Perlindungan serupa juga diberikan UU Nomor 23 Tahun 2002 tentang Perlindungan
Anak seperti tercantum dalam Pasal 16 ayat (3) yang menyatakan bahwa penangkapan,
penahanan, atau tindak pidana penjara anak hanya dilakukan apabila sesuai dengan
hukum yang berlaku dan hanya dapat dilakukan sebagai upaya terakhir.
3. Aparat kepolisian tidak menggunakan ketentuan dalam UU Nomor 23 Tahun 2002
tentang Perlindungan Anak bagi pelaku penculikan yang masih anak-anak karena tidak
sesuai dengan falsafah yang mendasari pembentukan undang-undang tersebut yaitu
untuk melindungi anak-anak dari relasi kekuasaan yang tidak seimbang antara dirinya
dengan Negara dan orang-orang dewasa. Hal ini tercermin dalam konsideran
menimbang huruf a yang menyatakan bahwa Negara Kesatuan Republik Indonesia
menjamin kesejahteraan tiap-tiap warga negaranya, termasuk perlindungan
terhadap hak anak yang merupakan hak asasi manusia.

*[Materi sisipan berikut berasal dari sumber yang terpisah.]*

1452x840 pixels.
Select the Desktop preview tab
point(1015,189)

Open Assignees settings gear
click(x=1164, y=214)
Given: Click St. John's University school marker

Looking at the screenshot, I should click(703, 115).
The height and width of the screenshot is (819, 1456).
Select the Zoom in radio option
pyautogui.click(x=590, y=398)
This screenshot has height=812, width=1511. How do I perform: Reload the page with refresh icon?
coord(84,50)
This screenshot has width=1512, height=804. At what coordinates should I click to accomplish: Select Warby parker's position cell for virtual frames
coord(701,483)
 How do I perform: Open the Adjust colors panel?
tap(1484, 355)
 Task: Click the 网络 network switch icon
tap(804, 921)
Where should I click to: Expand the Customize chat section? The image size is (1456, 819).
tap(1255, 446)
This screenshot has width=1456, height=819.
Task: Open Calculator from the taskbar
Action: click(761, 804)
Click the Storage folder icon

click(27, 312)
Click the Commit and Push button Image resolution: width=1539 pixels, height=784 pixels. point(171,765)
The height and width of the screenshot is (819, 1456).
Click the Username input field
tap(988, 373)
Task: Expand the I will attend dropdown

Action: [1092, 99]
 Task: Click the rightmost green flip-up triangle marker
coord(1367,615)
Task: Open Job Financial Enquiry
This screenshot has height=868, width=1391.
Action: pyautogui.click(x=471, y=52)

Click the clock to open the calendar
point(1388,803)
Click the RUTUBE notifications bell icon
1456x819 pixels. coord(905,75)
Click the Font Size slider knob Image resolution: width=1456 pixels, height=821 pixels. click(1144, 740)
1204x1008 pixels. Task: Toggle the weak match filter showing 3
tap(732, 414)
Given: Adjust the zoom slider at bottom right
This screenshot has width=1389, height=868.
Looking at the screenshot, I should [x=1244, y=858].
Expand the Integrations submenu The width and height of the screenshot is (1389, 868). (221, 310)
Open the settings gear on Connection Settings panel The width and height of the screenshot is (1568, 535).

4. Aparat kepolisian melalui diskresinya seyogyanya mengesampingkan proses hukum
kepada para pelaku penculikan yang masih anak-anak mengingat orang tua korban telah
menyatakan tidak akan mementut para pelaku dan akan menyerahkan penanganannya
kepada kepolisian (liputan6.com, 24/08/2007, 19:18). Pernyataan orang tua korban
semestinya mendorong kepolisian menyelesaikan penanganan kepada pelaku penculikan
yang masih anak-anak melalui pendekatan keadilan restoratif (restorative justice)
dengan cara menyerahkan penyelesaiannya melalui mekanisme yang bersifat konstruktif
dengan keterlibatan pihak kepolisian, sekolah, dan orang tua korban dan pelaku.